Dataset rows:

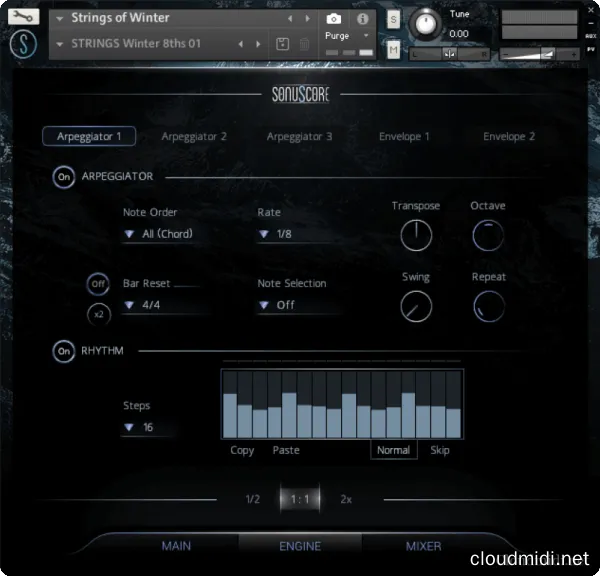The height and width of the screenshot is (576, 600).
Task: Toggle the Bar Reset Off button
Action: (98, 284)
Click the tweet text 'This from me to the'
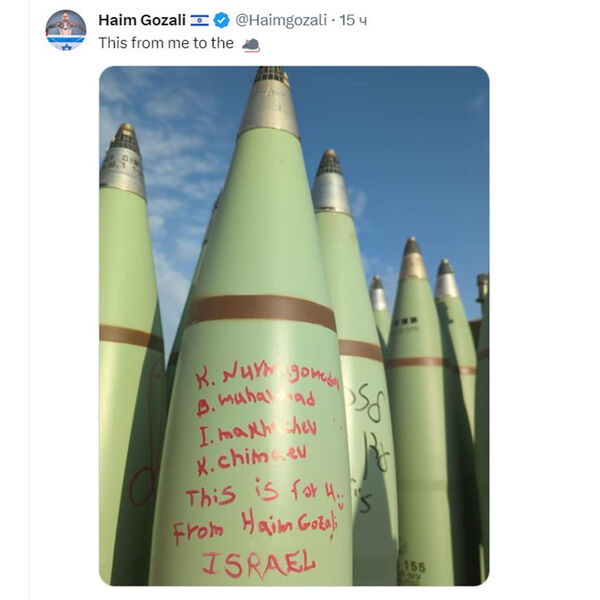This screenshot has height=600, width=600. 166,43
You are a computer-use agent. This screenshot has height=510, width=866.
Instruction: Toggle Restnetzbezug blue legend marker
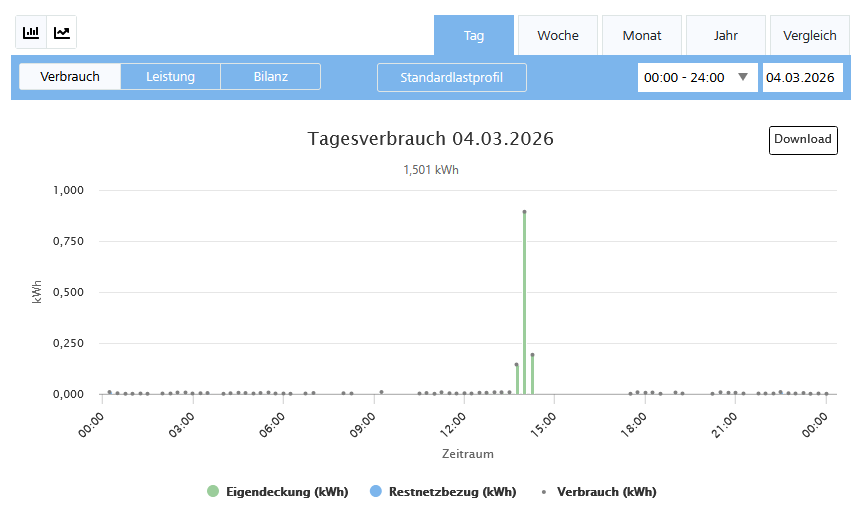coord(375,491)
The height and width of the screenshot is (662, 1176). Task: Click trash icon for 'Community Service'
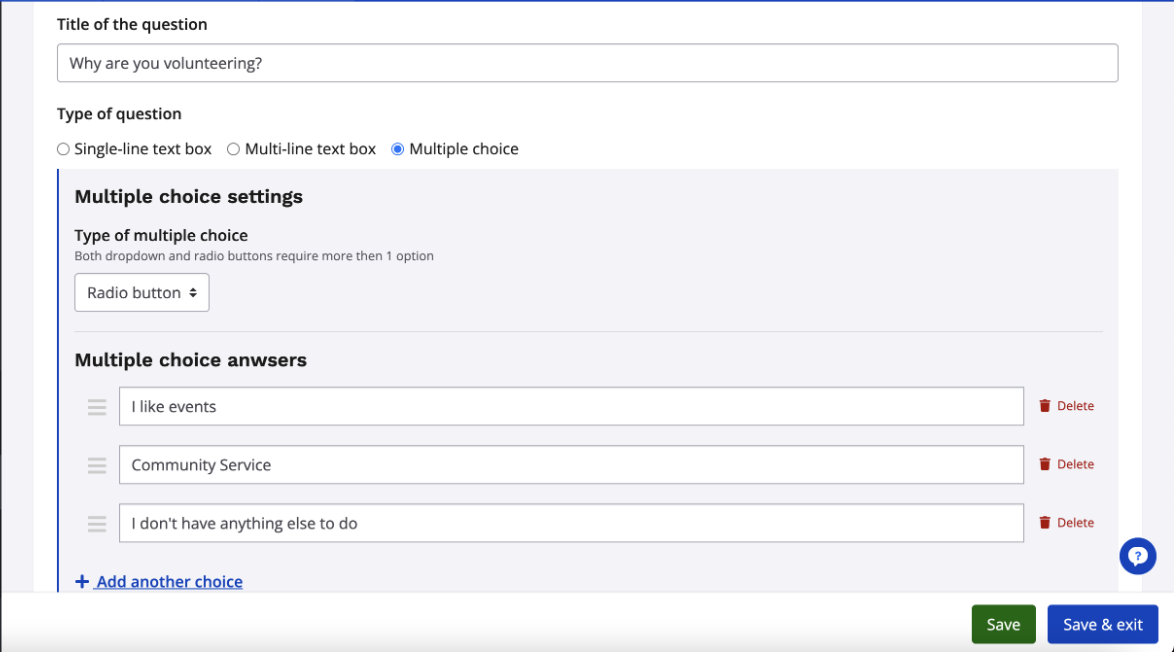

### WHAT IS EXPECTED
Report every line in the listing that contains the string "Task", copying each such line in full.

### OUTPUT BELOW
Task: Toggle the Bar Reset Off button
The height and width of the screenshot is (662, 1176). Task: Click trash icon for 'Community Service'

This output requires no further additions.